La lune distillait son aura funeste sur le convoi qui filait à toute allure sur un petit chemin de campagne. Des cavaliers, dont les visages n’avaient rien à envier au gardien des enfers, le poursuivaient sans relâche depuis de nombreux kilomètres.
La respiration haletante des quatre chevaux de l’attelage, formant des volutes de brume dense, résonnait aux oreilles du cocher.
Dans la voiture, une femme aux yeux ambrés veinés de noir, tenant une enfant d’environ deux ans dans les bras, fixait avec effroi l’homme assit en face d’elle. Celui-ci, âgé d’une bonne trentaine d’années de plus qu'elle, tenait également un enfant du même âge endormit contre son cœur.
Azerwal, le père des enfants, avait le regard fixé sur la piste défilant sous les roues de son carrosse. Ses yeux s'écarquillèrent d'horreur en voyant le tronc d'un arbre mort en travers.
Les quatre chevaux franchirent l'obstacle sans aucun problème, ce qui ne fut pas le cas de la voiture qu'ils tractaient. Les roues de bois se brisèrent, envoyant une multitude de débris en tout sens.
Azerwal fut projeté violemment en avant et heurta un rochet de la tête. L'hémoglobine s'écoula depuis ses oreilles tout autour de lui, sous le regard bienveillant des astres nocturnes.
Passé les quelques secondes de désorientation dues au choc, les passagers se ruèrent à l'extérieur. La femme s'arrêta un bref instant devant la dépouille de son mari les yeux embrumés et le souffle court.
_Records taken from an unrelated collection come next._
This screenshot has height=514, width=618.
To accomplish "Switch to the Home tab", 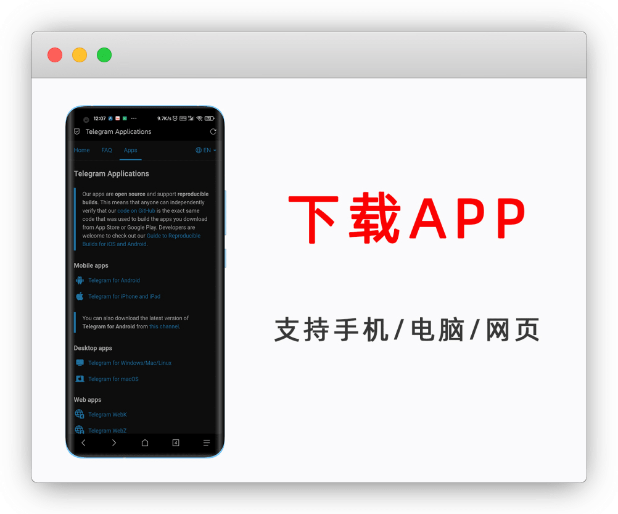I will [81, 150].
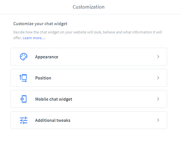Click empty space inside Mobile chat widget card
The height and width of the screenshot is (155, 181).
pyautogui.click(x=114, y=99)
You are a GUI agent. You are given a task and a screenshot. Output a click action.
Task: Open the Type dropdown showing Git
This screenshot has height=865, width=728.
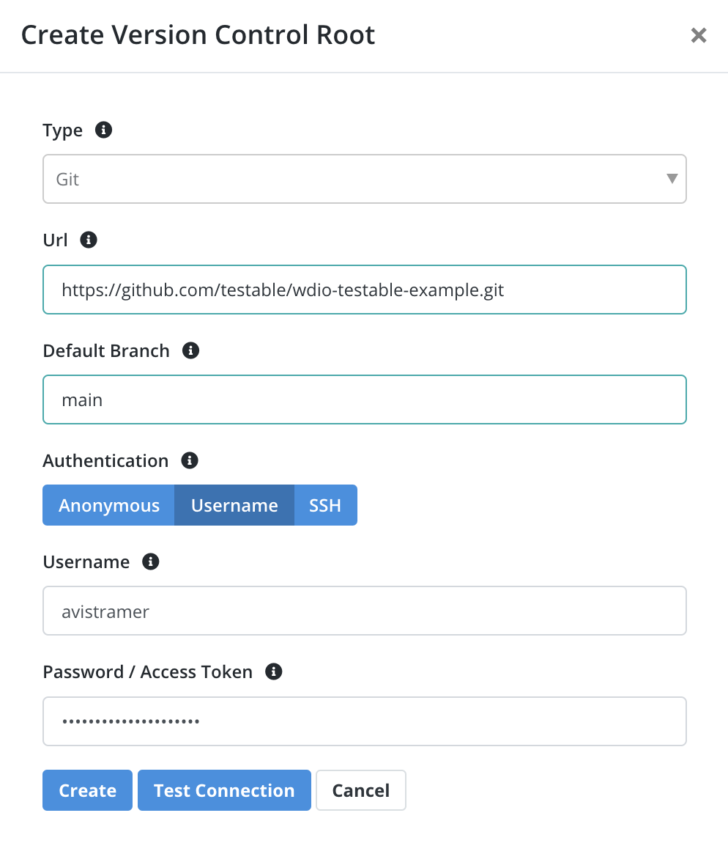(364, 180)
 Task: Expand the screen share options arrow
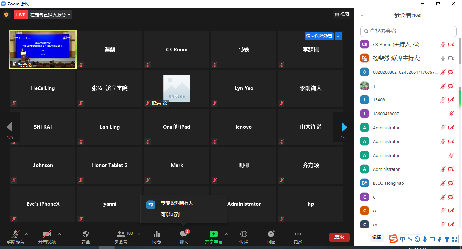tap(226, 234)
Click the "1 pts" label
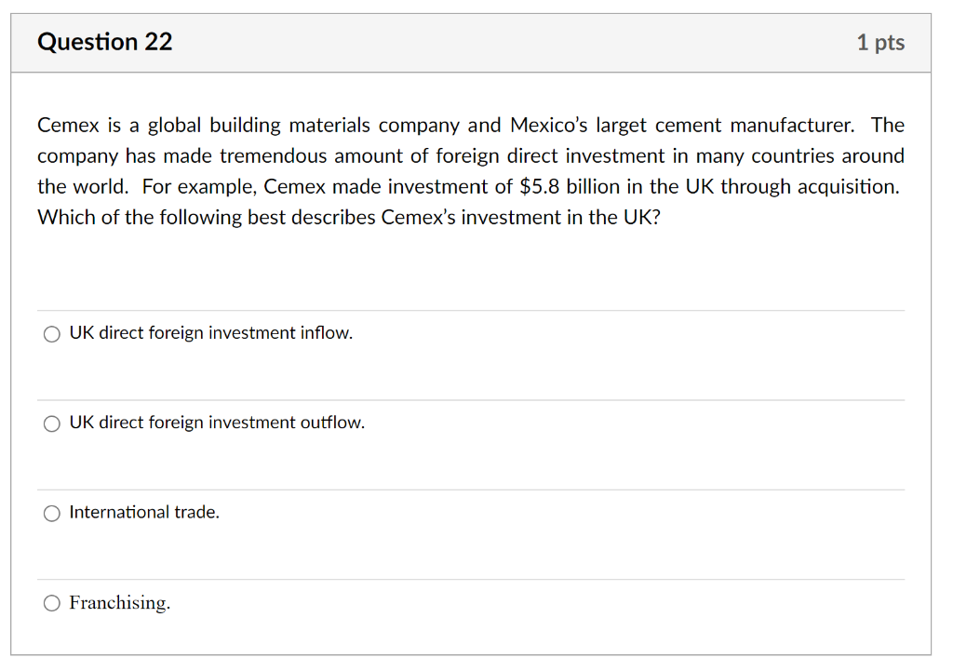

L'homme l'accompagnant, serrant toujours le petit garçon dans ses bras, l'obligea à le suivre à travers les arbres denses de la forêt jouxtant le chemin.
Les larmes de l'olympienne coulaient le long de ses joues et venaient mourir sur le front de la petite fille qui dormait dans ses bras.
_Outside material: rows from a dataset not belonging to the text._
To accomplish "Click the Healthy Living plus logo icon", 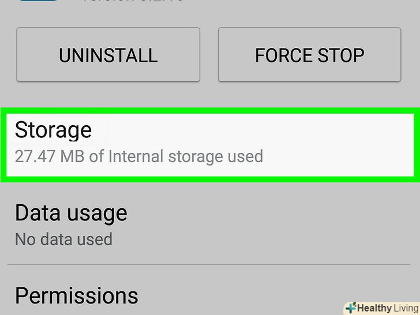I will pyautogui.click(x=350, y=308).
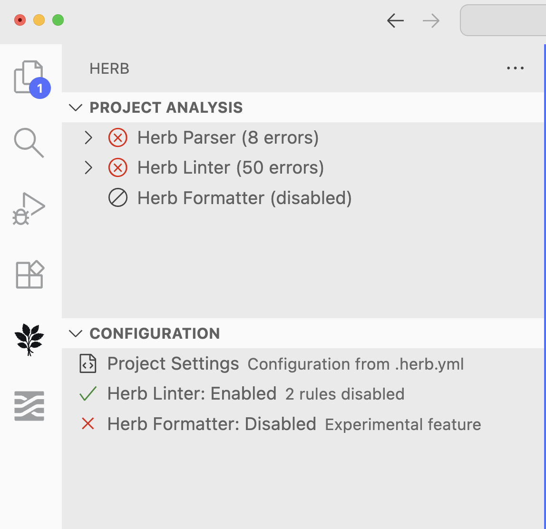Open the HERB panel more actions menu
Screen dimensions: 546x529
pyautogui.click(x=516, y=68)
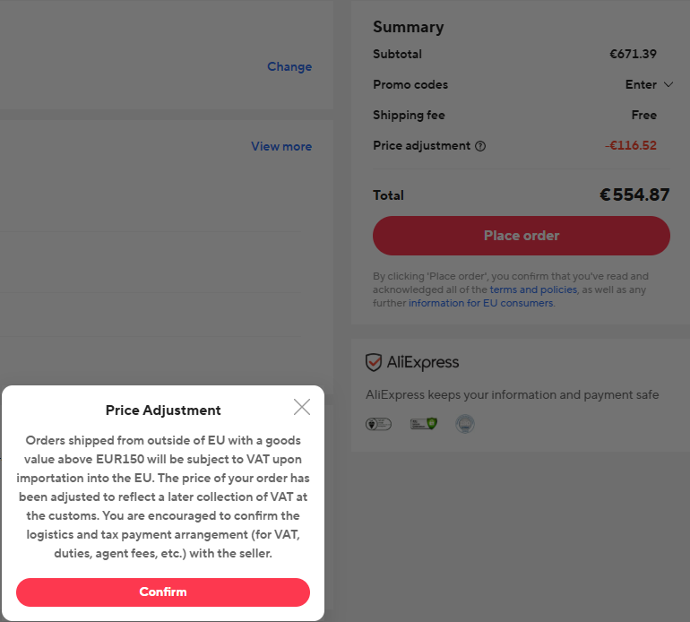The height and width of the screenshot is (622, 690).
Task: Close the Price Adjustment dialog
Action: pos(302,407)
Leigh s'enfuyait à travers les bois laissant derrière elle le corps sans sépulture de son époux. Prise par la peur et sentant son dos en danger, elle courait de toutes ses forces, se coupant et déchirant les pans de sa robe par les nombreuses branches, protégeant au mieux sa fille qui ne semblait pas sortir de sa profonde torpeur.
Riess de Hastings filait aussi vite que sa fille, l'encourageant sans relâche. Mais une flèche mortelle stoppa net la course de Leigh. La fillette échappa aux bras inertes de l'olympienne et roula au sol sous un buisson.
Riess s'arrêta comprenant qu'il était déjà trop tard pour la chair de sa chair. Il chercha du regard la sœur du petit garçon endormit, mais l'épaisse couverture arboricole empêchait aux rayons lunaires de l'aider dans sa tâche.
Les hurlements des soldats se rapprochant de lui, couvraient les respirations de la petite fille profondément endormie, les subtilisant à son ouïe habituellement fine.
C'est le cœur serré et le regard infiniment triste que l'homme du se résoudre à partir au plus vite pour la survie du garçonnet.